We all know about the TP craze of 2020, and the real fear it instilled in many of us. Around the world, smart cultures have already embraced the bidet, and I argue it’s time to make it go mainstream in the U.S., too. A quick look at Amazon will let you know that many others have thought the same before me; bidets are flying off the shelves. Meanwhile, you can make your own mini-bidet and cut down on your TP relatively simply: cut up some old t-shirts, rags, sheets, flannels — whatever suits your fancy. If you know how to sew, great, serge them together or do some magic. If not, no worries, just make a stack of them in a basket in your bathroom.

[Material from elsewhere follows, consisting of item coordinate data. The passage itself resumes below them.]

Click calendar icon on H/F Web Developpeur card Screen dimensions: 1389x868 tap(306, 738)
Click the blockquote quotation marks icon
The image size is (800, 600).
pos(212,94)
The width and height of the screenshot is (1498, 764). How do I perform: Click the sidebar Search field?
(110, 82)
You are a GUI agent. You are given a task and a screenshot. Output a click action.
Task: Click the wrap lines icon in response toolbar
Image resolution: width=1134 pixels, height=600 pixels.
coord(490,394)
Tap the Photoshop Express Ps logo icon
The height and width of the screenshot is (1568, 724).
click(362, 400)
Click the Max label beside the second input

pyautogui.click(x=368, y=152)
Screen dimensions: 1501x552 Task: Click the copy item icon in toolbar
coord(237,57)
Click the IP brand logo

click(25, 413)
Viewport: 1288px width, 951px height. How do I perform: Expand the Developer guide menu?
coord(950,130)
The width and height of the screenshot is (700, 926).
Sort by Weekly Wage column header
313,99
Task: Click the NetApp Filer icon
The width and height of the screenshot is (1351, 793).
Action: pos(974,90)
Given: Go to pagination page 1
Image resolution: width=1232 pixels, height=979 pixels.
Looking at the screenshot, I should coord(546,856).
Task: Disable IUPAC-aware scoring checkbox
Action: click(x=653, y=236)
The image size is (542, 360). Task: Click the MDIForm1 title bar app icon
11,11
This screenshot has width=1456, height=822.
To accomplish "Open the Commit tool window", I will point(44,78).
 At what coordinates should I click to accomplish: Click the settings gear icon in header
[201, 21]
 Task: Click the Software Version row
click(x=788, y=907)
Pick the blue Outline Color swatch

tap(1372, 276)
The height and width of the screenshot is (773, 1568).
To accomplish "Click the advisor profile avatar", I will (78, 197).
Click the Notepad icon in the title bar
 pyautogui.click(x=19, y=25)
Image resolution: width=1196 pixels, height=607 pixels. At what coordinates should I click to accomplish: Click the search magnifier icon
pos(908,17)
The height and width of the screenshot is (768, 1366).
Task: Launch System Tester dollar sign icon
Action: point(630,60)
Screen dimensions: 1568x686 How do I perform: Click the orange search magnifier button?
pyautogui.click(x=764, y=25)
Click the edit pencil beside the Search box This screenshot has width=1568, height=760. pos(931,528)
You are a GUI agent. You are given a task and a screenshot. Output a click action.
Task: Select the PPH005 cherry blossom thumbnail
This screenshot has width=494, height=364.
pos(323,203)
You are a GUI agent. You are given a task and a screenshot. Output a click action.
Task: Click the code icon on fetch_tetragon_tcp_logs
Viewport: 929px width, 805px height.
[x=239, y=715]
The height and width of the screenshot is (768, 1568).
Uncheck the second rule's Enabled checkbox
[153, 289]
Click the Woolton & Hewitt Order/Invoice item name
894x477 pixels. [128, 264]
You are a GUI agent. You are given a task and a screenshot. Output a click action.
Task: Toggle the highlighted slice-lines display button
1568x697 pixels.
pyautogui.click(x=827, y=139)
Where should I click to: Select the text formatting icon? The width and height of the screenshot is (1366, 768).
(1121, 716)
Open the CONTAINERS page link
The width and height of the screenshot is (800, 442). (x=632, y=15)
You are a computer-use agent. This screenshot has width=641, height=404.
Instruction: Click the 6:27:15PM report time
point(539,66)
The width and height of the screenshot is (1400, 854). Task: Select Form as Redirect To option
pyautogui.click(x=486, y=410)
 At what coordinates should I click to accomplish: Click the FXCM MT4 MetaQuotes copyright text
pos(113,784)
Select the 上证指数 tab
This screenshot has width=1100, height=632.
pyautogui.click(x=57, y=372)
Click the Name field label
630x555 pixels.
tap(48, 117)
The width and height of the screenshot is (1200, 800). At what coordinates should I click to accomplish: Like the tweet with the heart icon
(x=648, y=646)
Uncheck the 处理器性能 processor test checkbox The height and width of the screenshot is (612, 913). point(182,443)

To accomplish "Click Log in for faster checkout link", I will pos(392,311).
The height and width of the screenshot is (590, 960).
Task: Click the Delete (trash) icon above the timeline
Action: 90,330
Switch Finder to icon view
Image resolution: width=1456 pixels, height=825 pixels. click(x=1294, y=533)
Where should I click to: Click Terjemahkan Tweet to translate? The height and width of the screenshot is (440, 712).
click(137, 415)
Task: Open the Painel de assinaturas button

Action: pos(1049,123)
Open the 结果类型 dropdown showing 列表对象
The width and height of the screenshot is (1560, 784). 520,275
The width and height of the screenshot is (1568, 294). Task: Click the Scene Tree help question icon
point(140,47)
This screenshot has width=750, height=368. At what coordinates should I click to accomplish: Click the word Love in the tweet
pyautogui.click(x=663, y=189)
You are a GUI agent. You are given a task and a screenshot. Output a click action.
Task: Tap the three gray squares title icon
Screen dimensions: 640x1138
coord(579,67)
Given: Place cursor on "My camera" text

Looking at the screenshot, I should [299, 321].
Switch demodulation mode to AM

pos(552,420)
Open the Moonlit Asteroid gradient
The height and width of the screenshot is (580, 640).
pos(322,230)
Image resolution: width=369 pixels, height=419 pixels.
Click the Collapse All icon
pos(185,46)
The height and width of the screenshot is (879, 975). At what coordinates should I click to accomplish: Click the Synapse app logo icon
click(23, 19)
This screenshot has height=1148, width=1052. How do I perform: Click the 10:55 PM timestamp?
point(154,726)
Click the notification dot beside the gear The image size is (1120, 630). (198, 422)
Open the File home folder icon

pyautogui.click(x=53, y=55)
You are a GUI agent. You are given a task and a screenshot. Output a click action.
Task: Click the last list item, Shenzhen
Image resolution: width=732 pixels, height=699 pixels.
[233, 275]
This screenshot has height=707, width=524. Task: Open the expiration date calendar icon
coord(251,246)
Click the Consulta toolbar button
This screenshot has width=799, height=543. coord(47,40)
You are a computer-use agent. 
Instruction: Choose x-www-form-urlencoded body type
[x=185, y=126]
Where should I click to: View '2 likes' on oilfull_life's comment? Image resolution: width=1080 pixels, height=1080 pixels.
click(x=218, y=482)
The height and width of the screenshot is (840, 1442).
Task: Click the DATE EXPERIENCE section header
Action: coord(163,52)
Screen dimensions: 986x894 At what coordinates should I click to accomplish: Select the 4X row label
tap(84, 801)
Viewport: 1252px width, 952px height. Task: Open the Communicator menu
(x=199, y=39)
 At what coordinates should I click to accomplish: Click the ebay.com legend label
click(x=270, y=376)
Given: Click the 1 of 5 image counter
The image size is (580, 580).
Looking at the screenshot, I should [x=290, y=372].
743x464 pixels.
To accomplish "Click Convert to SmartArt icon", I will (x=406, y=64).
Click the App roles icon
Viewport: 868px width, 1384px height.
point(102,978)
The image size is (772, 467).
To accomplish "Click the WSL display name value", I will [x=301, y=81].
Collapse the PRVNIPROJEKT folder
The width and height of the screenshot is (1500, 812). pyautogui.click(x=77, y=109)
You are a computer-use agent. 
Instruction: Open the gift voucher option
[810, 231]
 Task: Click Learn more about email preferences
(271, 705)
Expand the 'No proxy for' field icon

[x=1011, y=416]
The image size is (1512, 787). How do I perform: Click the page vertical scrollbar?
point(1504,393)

When you go #1, give yourself a little rinse using any kind of squeeze bottle filled with water (remember those peri bottles from when you had a baby? Same concept here.) and then pat-dry the water with your cut-up cloth. This way, the rag is not so much for wiping pee, as for wiping the water you used to rinse yourself (I know some adventurous folks will use this for system for #2, but I will admit that goes a little beyond my comfort zone). Once you have patted dry, drop your rag in a designated bucket or water-proof bag somewhere in your restroom. Wash the used rags in the laundry, replenish when clean, and bam! You’ve got some earth-friendly, reusable TP on-hand. You’ll be amazed at how much disposable TP you save! Lovingly referred to as the family cloth, the name is deceiving, because it makes it sound like there is just one cloth for the whole family. Please know that is not the case, here. That would be… weird.